Word and item position data:
★ ★ ★ ★ ★ ★ ★

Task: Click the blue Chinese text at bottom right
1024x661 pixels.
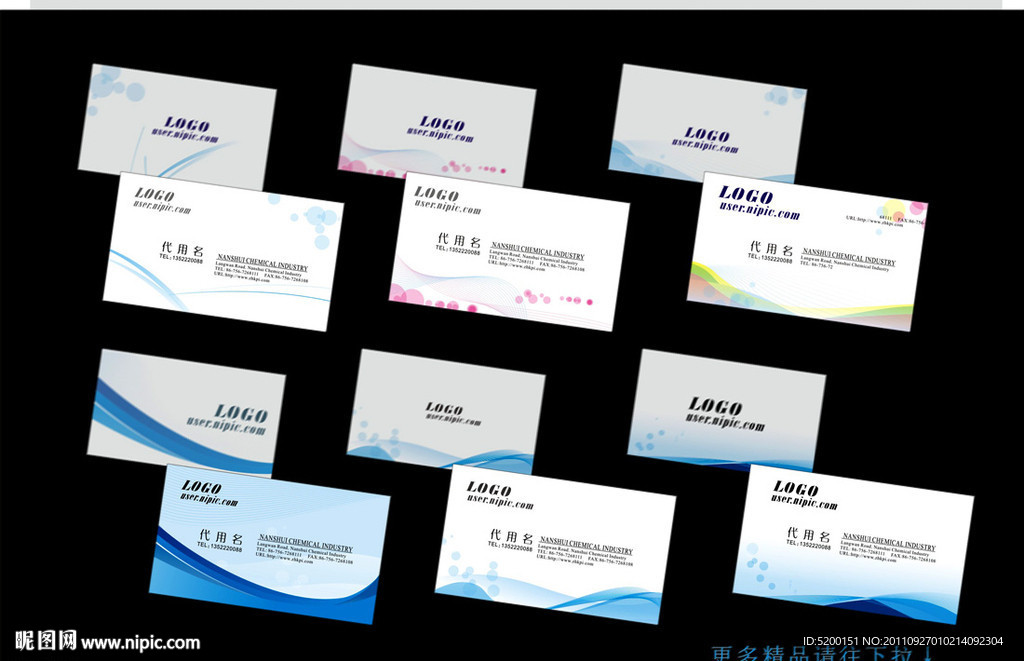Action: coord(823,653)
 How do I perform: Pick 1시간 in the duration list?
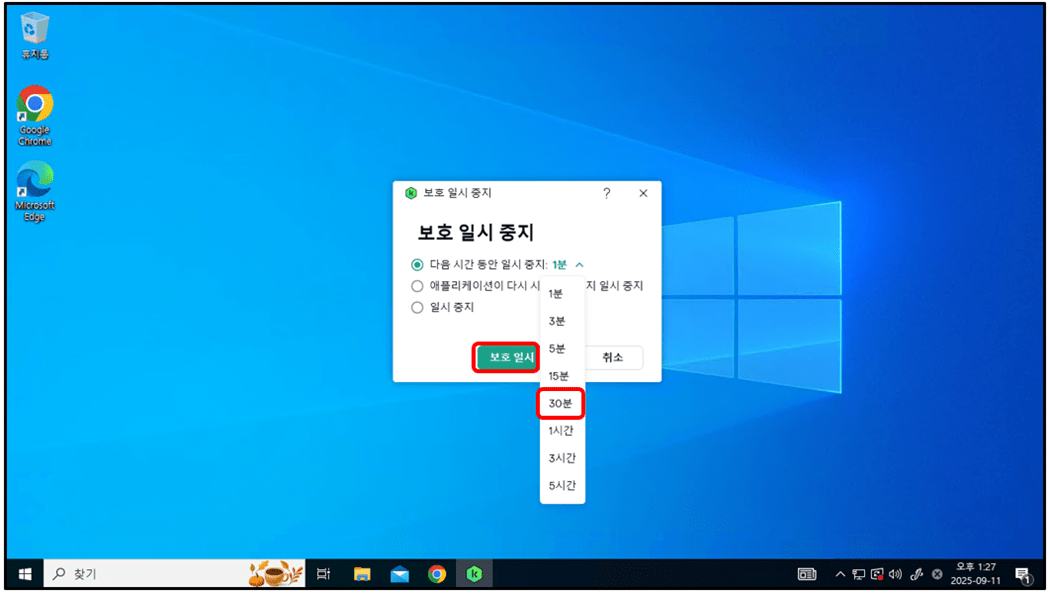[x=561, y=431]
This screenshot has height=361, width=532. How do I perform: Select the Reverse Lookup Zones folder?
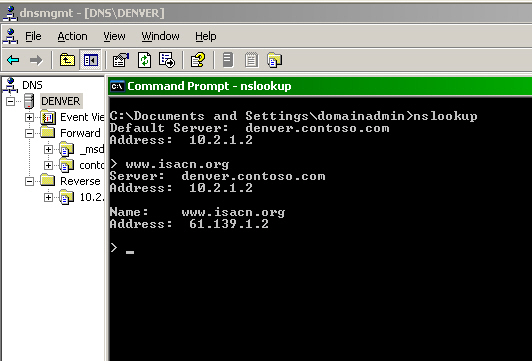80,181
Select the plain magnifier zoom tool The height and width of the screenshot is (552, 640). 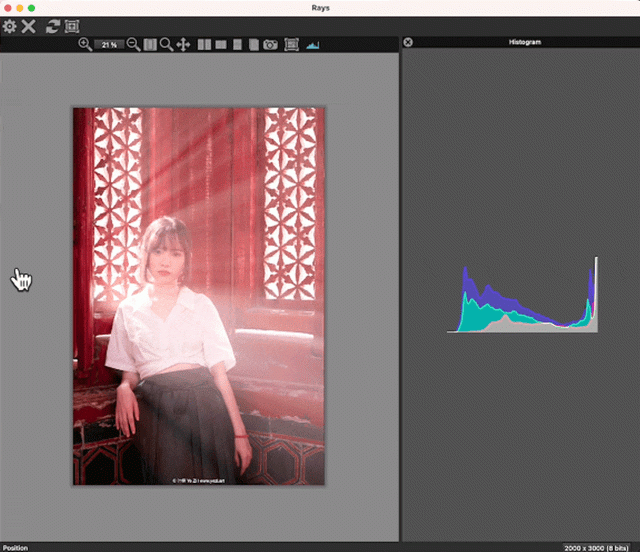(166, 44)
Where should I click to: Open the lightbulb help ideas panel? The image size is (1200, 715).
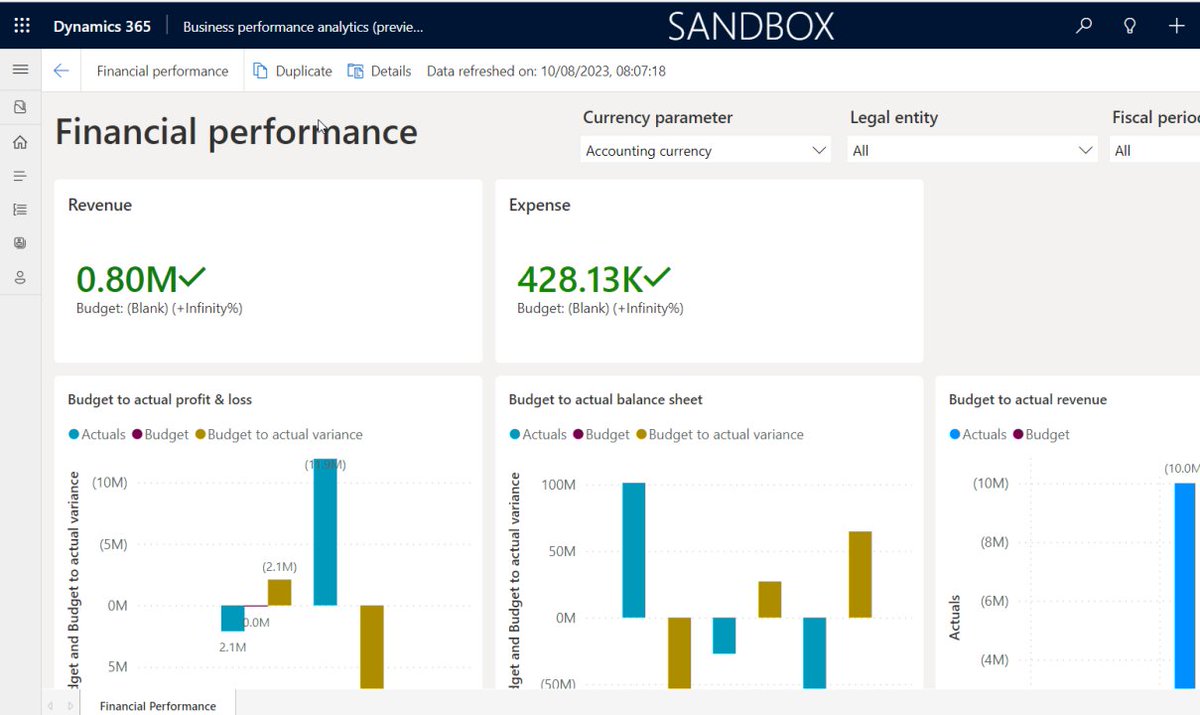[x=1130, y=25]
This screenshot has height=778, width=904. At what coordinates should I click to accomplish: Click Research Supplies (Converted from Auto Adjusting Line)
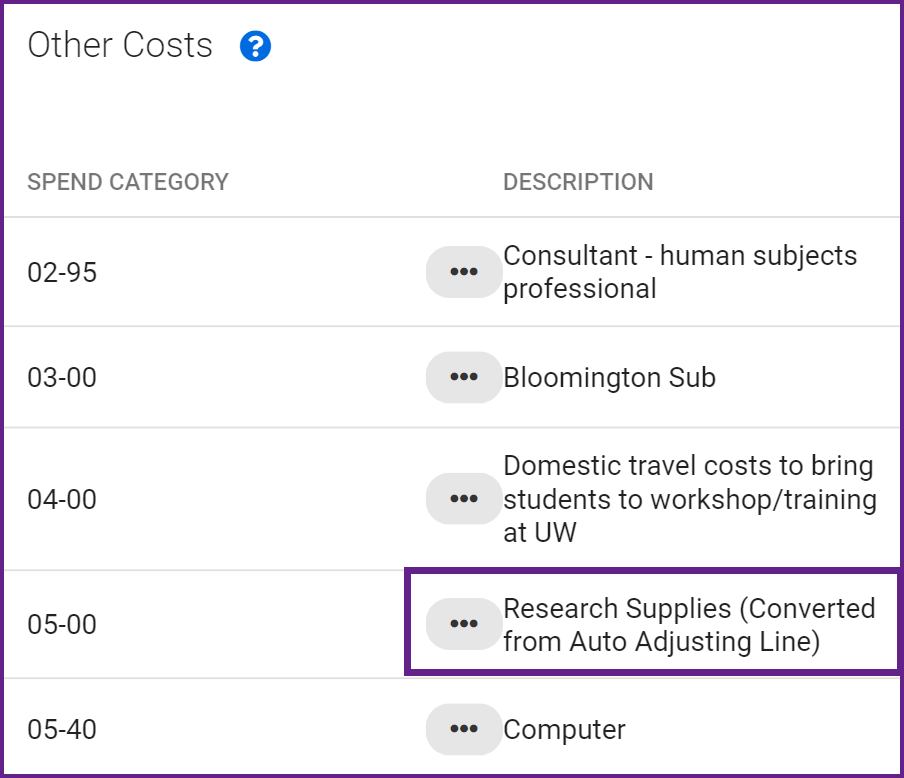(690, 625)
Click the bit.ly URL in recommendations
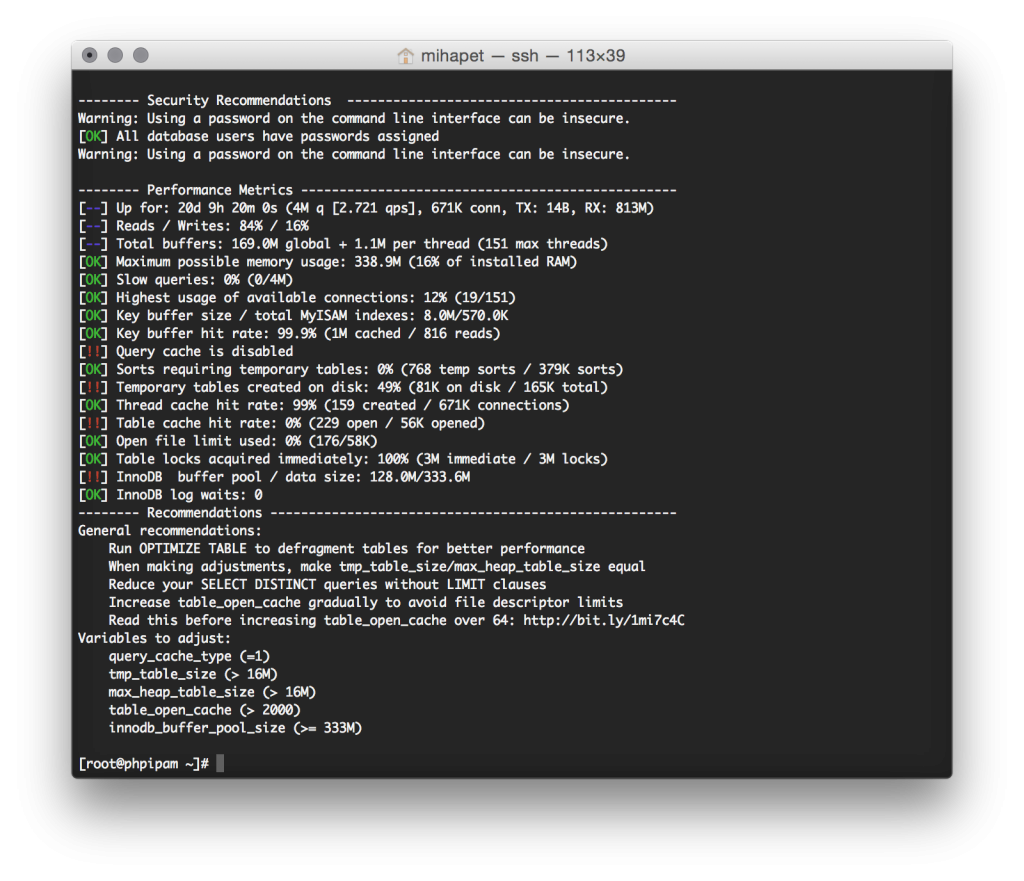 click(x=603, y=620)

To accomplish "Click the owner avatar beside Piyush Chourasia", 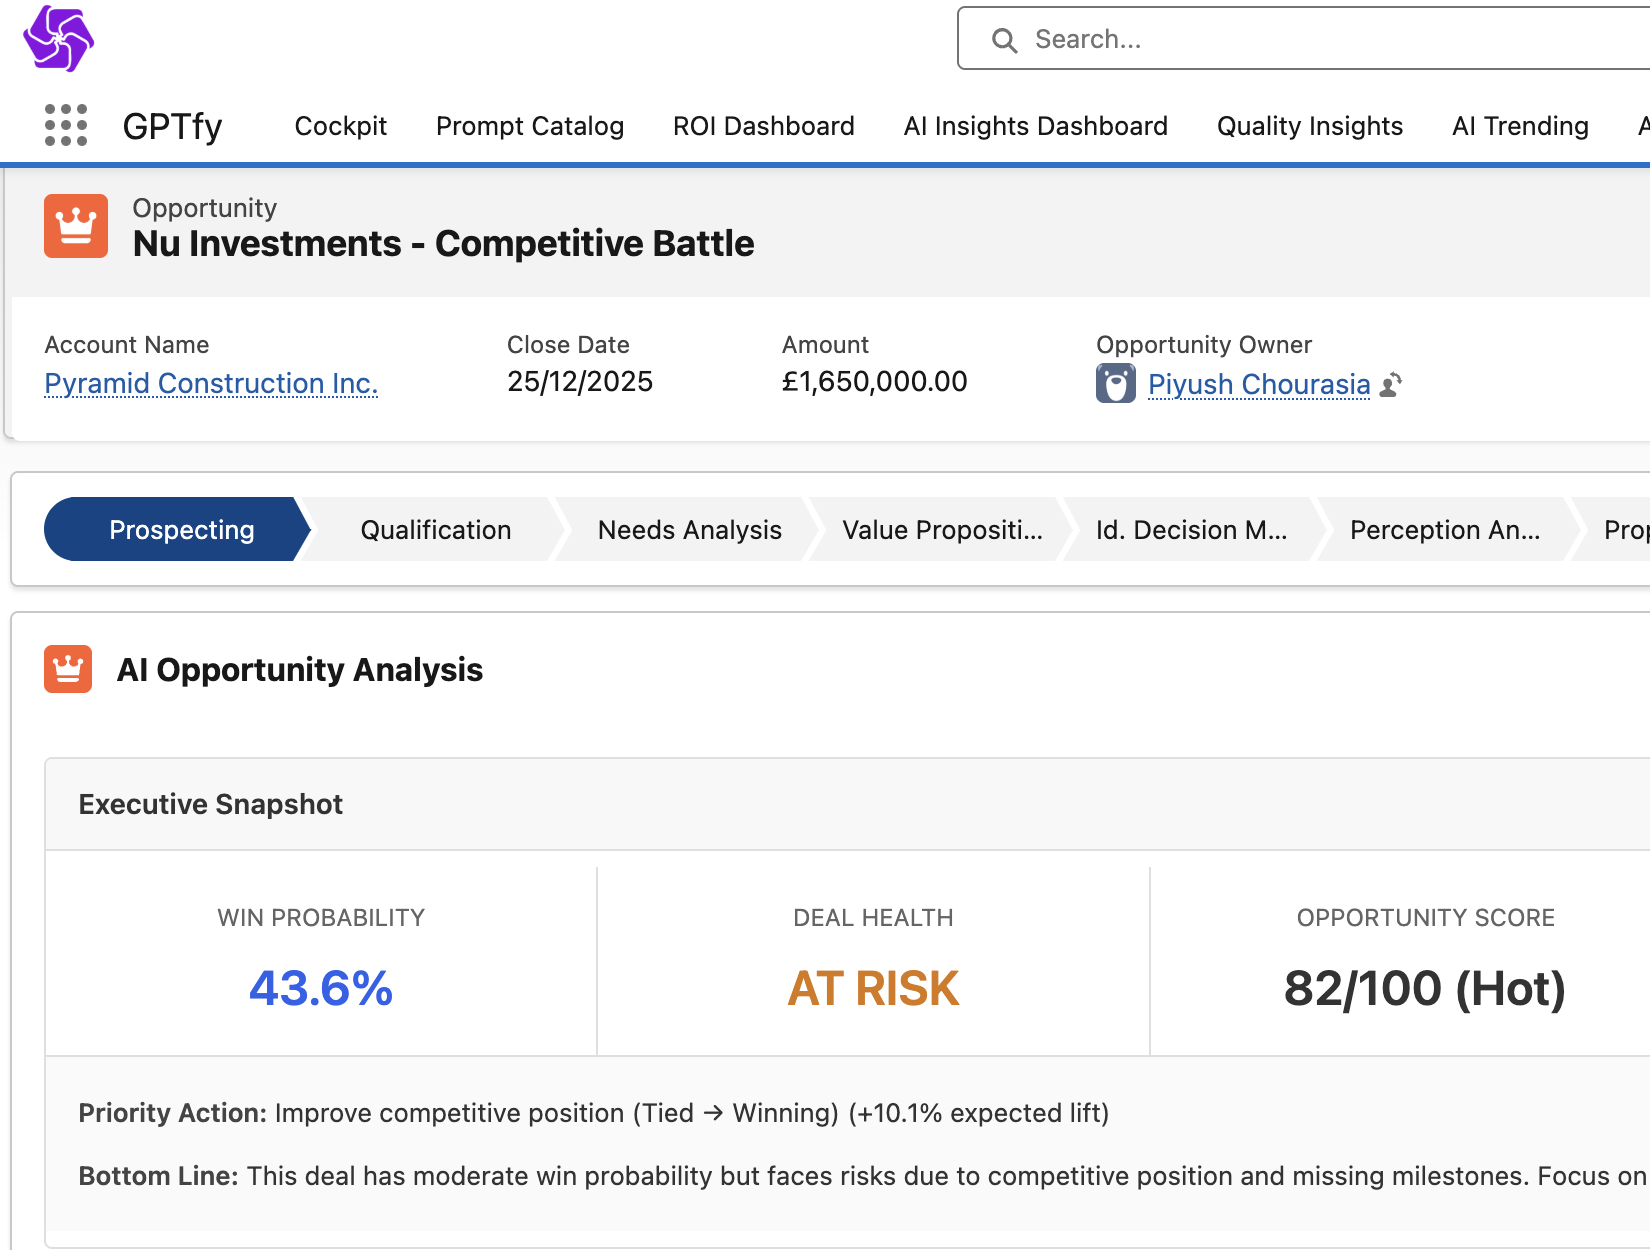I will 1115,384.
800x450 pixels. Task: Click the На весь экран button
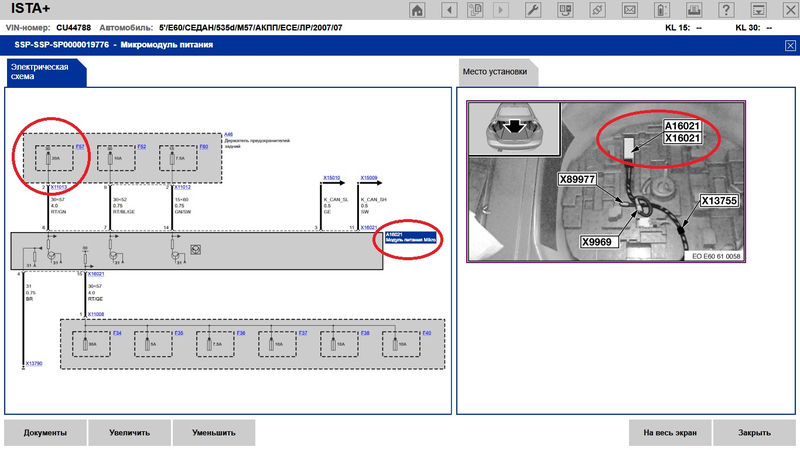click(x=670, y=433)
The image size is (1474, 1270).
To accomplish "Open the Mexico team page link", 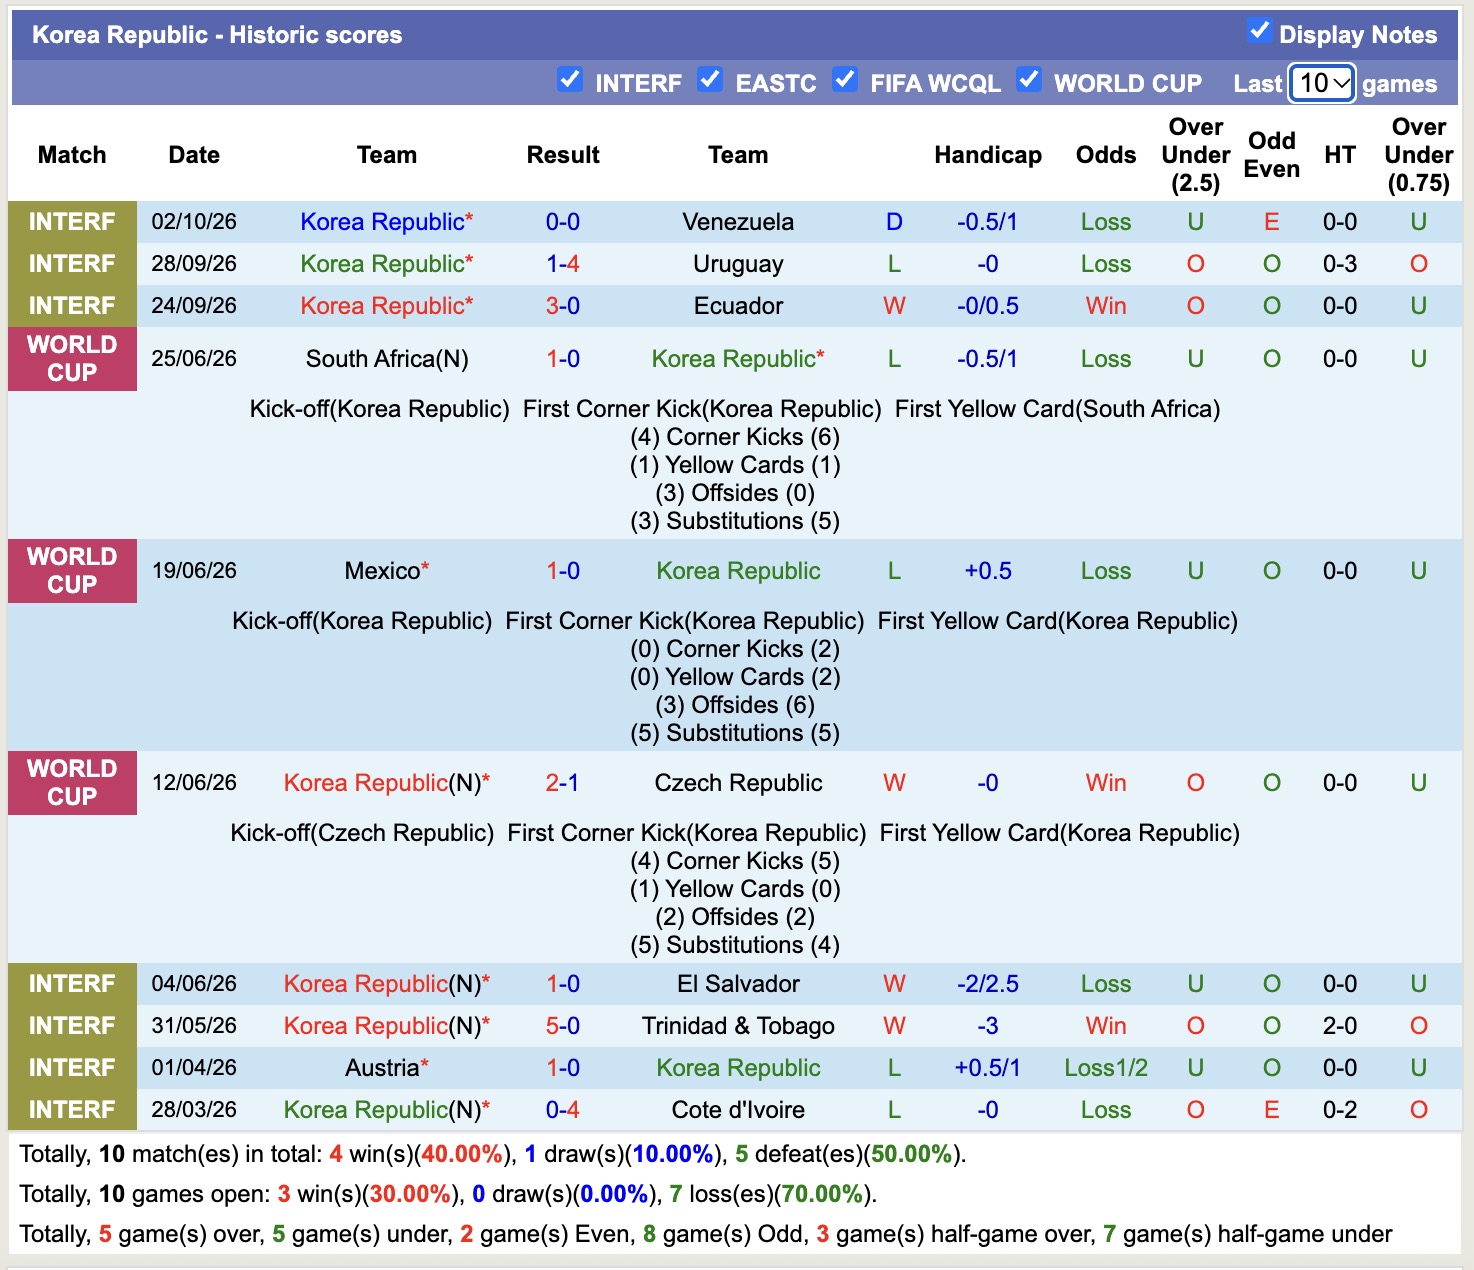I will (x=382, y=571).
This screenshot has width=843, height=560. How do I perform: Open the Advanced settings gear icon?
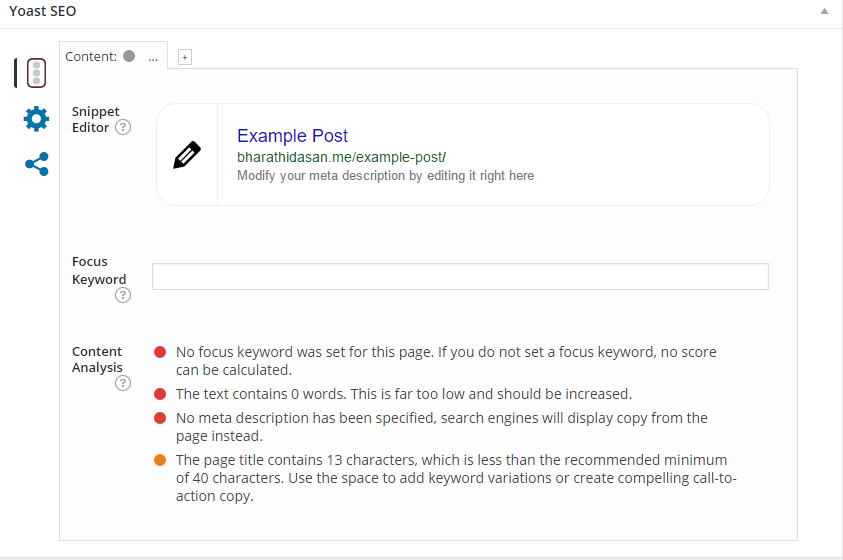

★ ★ ★ ★ ★ ★ ★

## What the task requires
State how many lines of the data contain the string "pixels", treating uppercase and lowercase as different, and give only the number.

## Response
2